- What you will do
Format the listing below as a Markdown table with the columns Row and Line, giving each nonblank line its own numbered row and omitting blank lines. Leave the pictures out of the table.

- Recorded information

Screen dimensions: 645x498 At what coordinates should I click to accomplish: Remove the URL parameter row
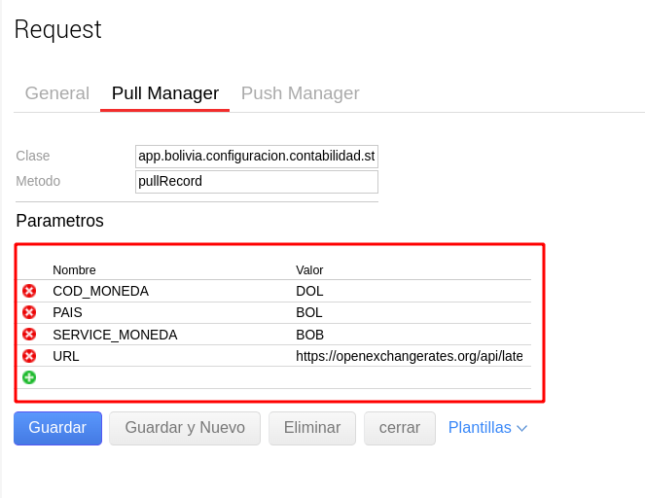[x=29, y=356]
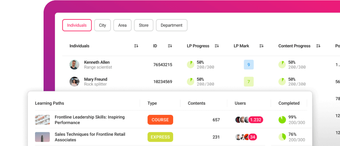
Task: Click the Frontline Leadership Skills thumbnail image
Action: tap(42, 120)
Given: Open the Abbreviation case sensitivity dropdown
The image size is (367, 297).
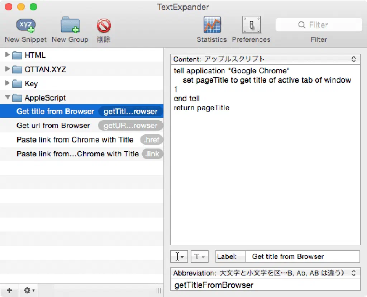Looking at the screenshot, I should tap(265, 273).
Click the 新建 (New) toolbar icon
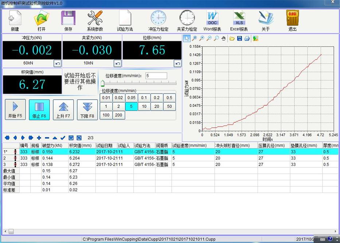This screenshot has width=340, height=243. point(15,20)
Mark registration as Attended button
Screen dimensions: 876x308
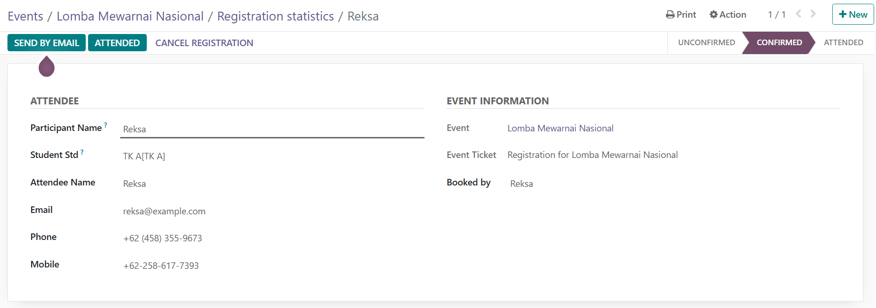117,43
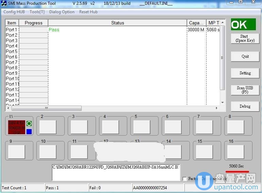Open the Dialog Option menu

click(x=62, y=12)
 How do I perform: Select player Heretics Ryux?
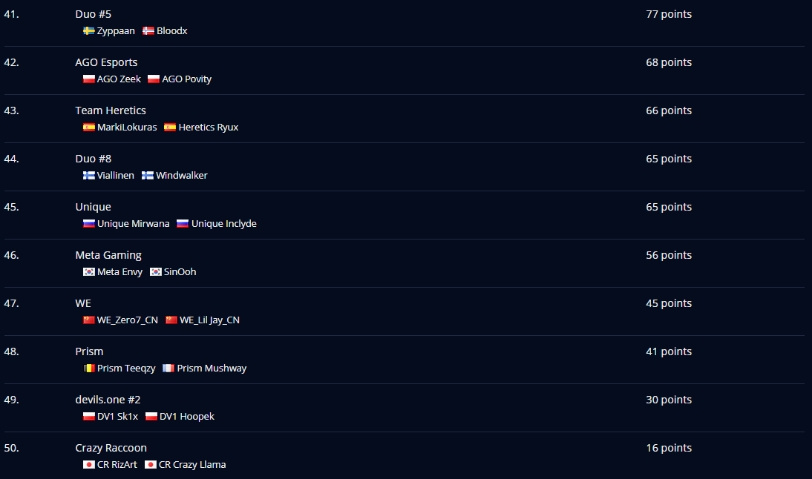[x=208, y=128]
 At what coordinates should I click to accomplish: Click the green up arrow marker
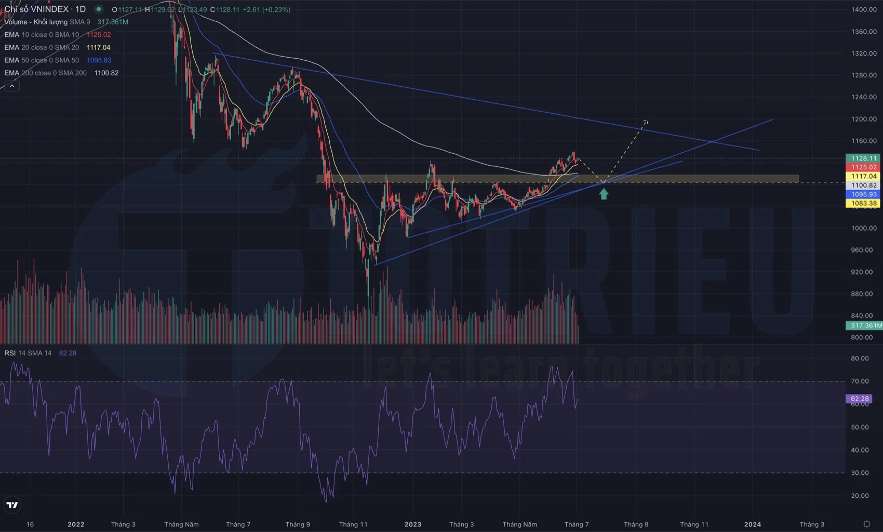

- Finished exercise
| Row | Line |
|---|---|
| 1 | Screen dimensions: 645x498 At what coordinates should I click to accomplish: Remove the URL parameter row |
| 2 | [x=29, y=356] |
| 3 | Task: Click the Frontline Leadership Skills thumbnail image |
| 4 | Action: tap(42, 120) |
| 5 | Given: Open the Abbreviation case sensitivity dropdown |
| 6 | The image size is (367, 297). |
| 7 | Looking at the screenshot, I should tap(265, 273). |
| 8 | Click the 新建 (New) toolbar icon |
| 9 | This screenshot has width=340, height=243. point(15,20) |
| 10 | Mark registration as Attended button |
| 11 | Screen dimensions: 876x308 |
| 12 | 117,43 |
| 13 | Open the Dialog Option menu |
| 14 | click(x=62, y=12) |
| 15 |  How do I perform: Select player Heretics Ryux? |
| 16 | [x=208, y=128] |
| 17 |  At what coordinates should I click to accomplish: Click the green up arrow marker |